Wednesday, February 4, 2015

Data visualizations based on Spotify listens

I've been tracking the music I listen to on Spotify since early November. There is an IFTTT recipe that automatically updates a Google Spreadsheet every time I listen to a song with the song name, artist name, album title, and timestamp.

While other people might be interested in the type of music and how much of it I listen to, I am likely the main audience for this visualization. No matter if the audience is just me, or family members, friends, classmates, or others, some might generate assumptions about what types of music I listen to on a regular bases. People who know I have a daughter would understand the kids songs in the treemap, those who don't know about my daughter might find the kids songs strange. The audience also probably has some assumptions about how they listen to music throughout the day, and may compare my listening habits to theirs. Someone who needs silence while working will not understand how I listen to so much music. People may also judge the types of music I listen to, and think better or worse of me.

My questions are: Which artists do I listen to the most, and do I like a lot of those artists' songs or are they one-hit wonders to me? What day of the week do I listen to the most music? What time of day do I listen to the most music?

There are several other questions I have, but don't have the proper data currently. Those questions are: Do I listen to certain genres of music on specific days? I'm guessing that music on Mondays is different than music on Fridays. How do the number of meetings I have during the day affect how many songs, and what types of songs, I listen to? Again, guessing that more meetings might mean fewer songs, but that the genres would change (since many meetings tend to put me in a bad mood, especially when they are poorly run). To make these analyses work, I would need to manually input genres for each song, and would need to go through my calendar and manually update the number of meetings I have each day.

I'm using R for the data preparation and analysis, and Illustrator to fine tune the images.
For the treemap I used the R package 'portfolio'. Flowingdata.com helped with the steps I needed to take to make this work. For the bar graph, I used barplot. For the line graph, I used ggplot.

I'm also including my initial sketches of how I wanted the visualization to look. This helped a lot for planning my attack, especially with regard to the data cleanup.

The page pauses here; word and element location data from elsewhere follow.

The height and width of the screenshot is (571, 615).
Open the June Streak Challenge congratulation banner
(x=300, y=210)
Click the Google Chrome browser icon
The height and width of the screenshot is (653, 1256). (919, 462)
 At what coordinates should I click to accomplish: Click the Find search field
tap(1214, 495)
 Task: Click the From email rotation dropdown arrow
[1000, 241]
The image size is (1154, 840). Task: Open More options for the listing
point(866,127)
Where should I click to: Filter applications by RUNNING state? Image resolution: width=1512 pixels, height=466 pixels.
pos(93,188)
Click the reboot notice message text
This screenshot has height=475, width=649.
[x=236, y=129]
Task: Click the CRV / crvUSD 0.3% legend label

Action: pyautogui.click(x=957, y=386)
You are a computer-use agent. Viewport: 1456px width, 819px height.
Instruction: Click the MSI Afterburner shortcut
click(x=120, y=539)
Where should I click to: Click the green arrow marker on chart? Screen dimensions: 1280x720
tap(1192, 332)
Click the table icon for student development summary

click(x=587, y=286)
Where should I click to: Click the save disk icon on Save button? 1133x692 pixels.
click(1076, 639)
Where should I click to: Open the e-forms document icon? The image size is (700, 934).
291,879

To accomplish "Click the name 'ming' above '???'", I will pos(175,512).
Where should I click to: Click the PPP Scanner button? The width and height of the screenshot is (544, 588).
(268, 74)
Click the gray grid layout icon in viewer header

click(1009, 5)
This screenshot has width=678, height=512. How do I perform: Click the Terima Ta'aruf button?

Visualizations are below, all code is on GitHub

Sketch of what I wanted:

Treemap of artists I listen to most:
Songs listened to per hour:


Songs listened to by day:


Tuesday, January 20, 2015

State of the Union Address in Wordcloud form

The State of the Union address happened tonight, and the White House released the speech on Medium. I created a wordcloud of the most popular words that were written in the prepared remarks. "New" and "America" are the two most popular words used. You can see that "Americans", and "American" are very popular, too. I chose to leave all the different variations of those words in the wordcloud so it was that much more apparent how popular certain words are.

Here is the wordcloud:
And here is the code (written in R):
library(tm)
library(wordcloud)
SOTU <- read.table('SOTU.txt', sep="\t")
mycorpus<-Corpus(VectorSource(SOTU))
mycorpus<-tm_map(mycorpus, content_transformer(tolower))
mycorpus<-tm_map(mycorpus, removeNumbers)
mycorpus<-tm_map(mycorpus, removePunctuation)
mycorpus<-tm_map(mycorpus, stripWhitespace)
mycorpus<-tm_map(mycorpus, removeWords, c("will", "what", "whats", "was", "way", "too", "that"))
mycorpus<-tm_map(mycorpus, removeWords, stopwords("english"))
dtm<-DocumentTermMatrix(mycorpus)
inspect(dtm)
freq<-colSums(as.matrix(dtm))
findFreqTerms(dtm, lowfreq = 3)
freq<-sort(colSums(as.matrix(dtm)), decreasing = TRUE)
plot(freq)
wf <- data.frame(word=names(freq), freq=freq)
library(wordcloud)
set.seed(123)
wordcloud(names(freq), freq, min.freq = 5, max.words=500, scale=c(5,.1), colors = c("red", "blue"))

Saturday, January 3, 2015

World Map built in R

This is a quick map I built in R using the world.cities dataset that comes built into the "maps" package. I plotted the location of every city around the world and colored them orange. Then I broke out the dataset to include only cities with more than 1,000,000 in population, plotted those cities, and colored them black. There are a couple things I really like about this visualization. First, you can pretty clearly see the borders of continents. It is clear that cities were able to grow in part because of their proximity to water. It is also interesting to see where the gaps in cities are. The Sahara Desert has very few cities as does much of Western China. Europe's entire land mass is basically covered by cities, while Australia has very few.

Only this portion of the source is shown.